[Given records Boundary: Start]

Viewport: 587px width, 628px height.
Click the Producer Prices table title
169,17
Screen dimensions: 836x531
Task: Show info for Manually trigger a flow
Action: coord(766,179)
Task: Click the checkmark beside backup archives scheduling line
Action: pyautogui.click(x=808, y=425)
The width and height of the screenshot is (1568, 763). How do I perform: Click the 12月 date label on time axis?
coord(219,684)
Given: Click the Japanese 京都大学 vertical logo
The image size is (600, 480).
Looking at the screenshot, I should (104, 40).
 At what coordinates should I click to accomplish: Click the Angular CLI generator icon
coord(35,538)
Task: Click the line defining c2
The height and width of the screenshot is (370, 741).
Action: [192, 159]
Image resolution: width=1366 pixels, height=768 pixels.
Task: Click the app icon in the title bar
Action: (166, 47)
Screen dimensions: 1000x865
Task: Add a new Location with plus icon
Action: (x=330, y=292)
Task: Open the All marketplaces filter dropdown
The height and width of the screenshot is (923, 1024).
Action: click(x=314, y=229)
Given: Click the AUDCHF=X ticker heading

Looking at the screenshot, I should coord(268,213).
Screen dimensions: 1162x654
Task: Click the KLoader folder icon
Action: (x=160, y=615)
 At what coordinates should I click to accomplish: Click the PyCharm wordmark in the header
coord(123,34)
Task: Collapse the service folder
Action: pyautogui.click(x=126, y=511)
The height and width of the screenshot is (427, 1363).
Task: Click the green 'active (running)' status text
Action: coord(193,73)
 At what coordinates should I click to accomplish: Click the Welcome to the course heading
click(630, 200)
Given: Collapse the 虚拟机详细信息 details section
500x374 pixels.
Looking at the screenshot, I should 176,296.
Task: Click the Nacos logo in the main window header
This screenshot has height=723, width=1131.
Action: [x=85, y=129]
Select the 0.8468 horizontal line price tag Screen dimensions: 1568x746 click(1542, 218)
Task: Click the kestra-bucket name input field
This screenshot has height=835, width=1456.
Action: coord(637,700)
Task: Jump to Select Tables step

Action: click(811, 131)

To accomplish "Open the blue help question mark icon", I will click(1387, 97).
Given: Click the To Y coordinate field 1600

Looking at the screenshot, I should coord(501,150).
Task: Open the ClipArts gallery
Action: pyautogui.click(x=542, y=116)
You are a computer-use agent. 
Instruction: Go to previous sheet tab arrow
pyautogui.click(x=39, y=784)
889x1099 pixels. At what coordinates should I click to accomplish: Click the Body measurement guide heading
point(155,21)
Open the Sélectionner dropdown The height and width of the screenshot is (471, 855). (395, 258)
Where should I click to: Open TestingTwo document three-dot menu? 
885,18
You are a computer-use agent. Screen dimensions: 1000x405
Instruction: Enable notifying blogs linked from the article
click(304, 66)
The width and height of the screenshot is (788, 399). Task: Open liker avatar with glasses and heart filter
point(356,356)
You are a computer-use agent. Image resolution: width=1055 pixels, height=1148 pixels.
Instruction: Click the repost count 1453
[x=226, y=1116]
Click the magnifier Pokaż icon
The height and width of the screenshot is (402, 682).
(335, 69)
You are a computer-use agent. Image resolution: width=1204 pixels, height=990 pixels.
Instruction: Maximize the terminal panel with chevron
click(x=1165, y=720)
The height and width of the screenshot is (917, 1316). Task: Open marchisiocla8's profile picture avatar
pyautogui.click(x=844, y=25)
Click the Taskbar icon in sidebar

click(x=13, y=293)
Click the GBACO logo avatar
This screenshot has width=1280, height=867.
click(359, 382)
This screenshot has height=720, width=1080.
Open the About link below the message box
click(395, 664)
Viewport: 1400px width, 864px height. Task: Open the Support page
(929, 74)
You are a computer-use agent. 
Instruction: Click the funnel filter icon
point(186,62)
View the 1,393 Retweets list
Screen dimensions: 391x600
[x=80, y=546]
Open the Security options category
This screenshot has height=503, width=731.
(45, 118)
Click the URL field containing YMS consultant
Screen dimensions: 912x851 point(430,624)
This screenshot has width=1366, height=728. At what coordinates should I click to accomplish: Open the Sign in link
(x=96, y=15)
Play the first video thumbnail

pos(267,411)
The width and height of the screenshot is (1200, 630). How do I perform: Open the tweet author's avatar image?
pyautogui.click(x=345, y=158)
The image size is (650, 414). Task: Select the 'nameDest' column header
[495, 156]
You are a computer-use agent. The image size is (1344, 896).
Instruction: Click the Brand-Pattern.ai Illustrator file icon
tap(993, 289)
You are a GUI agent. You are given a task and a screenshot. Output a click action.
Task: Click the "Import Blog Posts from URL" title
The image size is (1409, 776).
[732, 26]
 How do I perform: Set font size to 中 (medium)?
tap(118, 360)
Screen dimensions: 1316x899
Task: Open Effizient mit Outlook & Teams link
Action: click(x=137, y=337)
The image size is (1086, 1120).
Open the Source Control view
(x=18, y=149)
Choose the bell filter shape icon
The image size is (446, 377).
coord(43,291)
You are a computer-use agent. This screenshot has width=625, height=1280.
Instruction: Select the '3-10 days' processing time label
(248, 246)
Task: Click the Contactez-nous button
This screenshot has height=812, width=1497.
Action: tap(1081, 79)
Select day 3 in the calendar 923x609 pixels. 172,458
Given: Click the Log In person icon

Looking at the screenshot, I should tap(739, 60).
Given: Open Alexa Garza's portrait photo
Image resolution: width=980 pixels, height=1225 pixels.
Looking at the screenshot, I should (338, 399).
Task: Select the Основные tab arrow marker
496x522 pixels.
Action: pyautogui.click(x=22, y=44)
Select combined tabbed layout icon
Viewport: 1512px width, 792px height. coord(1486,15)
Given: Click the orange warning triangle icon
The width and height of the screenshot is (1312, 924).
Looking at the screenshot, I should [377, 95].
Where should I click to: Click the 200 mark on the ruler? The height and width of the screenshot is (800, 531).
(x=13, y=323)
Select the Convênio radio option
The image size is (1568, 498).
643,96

[Given records Boundary: End]

Problem requirements
Starting from the records above, copy each line where the string "agent" is found.

Answer
You are a computer-use agent. 
You are a computer-use agent. Screen dimensions: 1000x405
You are a computer-use agent. Image resolution: width=1055 pixels, height=1148 pixels.
You are a computer-use agent. Image resolution: width=1204 pixels, height=990 pixels.
You are a computer-use agent. 
You are a computer-use agent. The image size is (1344, 896).
You are a GUI agent. You are given a task and a screenshot. Output a click action.
You are a computer-use agent. This screenshot has width=625, height=1280.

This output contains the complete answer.